Planning board members need to get copies of the roughly 260 pages of permits the APA issued last week; then they can start making a game plan for their review at their next meeting. Larkin said he hopes to have an idea of the time frame for the planning board review at that point.
All seven Tupper?Lake Planning Board members were present Wednesday for their first meeting since the Adirondack Club and Resort got approval last week from the state Adirondack Park Agency. They are, sitting from left, Chairman Jim Larkin, Jim Ellis, Bob Fuller, Bob Collier, Ben Peets, Don Dew Jr. and Ralph Russell.

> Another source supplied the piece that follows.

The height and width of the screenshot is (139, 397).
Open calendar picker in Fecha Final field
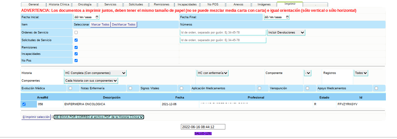point(287,17)
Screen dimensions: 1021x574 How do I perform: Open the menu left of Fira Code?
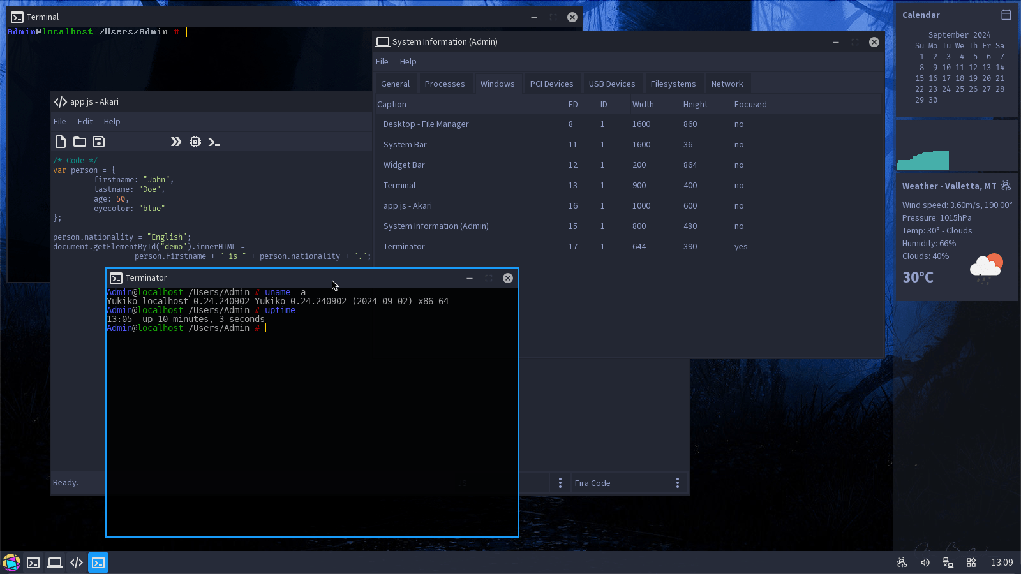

(Enterprise photo — Jessica Collier)
The APA had originally written its permit for the ACR as an order with a separate list of conditions ACR developers must meet. But in January APA staff introduced a new draft of the permit that included an order section and 14 separate but linked individual permits for each section of the development.
Planning board members called it a good idea to format the permit that way, but it made it a little more confusing in some ways.
Larkin noted that the planning board is most interested in the conditions the APA is imposing on the project so board members can compare that with what they want to see from developers.
"If their conditions cover what we're asking, then there's no need for us to make a condition," Larkin said.
He asked town Planner Paul O'Leary to pull out each of the conditions from each of the individual permits and put them into a list like the one that was in earlier drafts of the APA permit to make it clearer.
Planning board member Bob Collier asked if it would be possible to make it clear what phase of development each permit will come into play in. Larkin answered that the phasing plan is in the order, which is common to all 14 permits.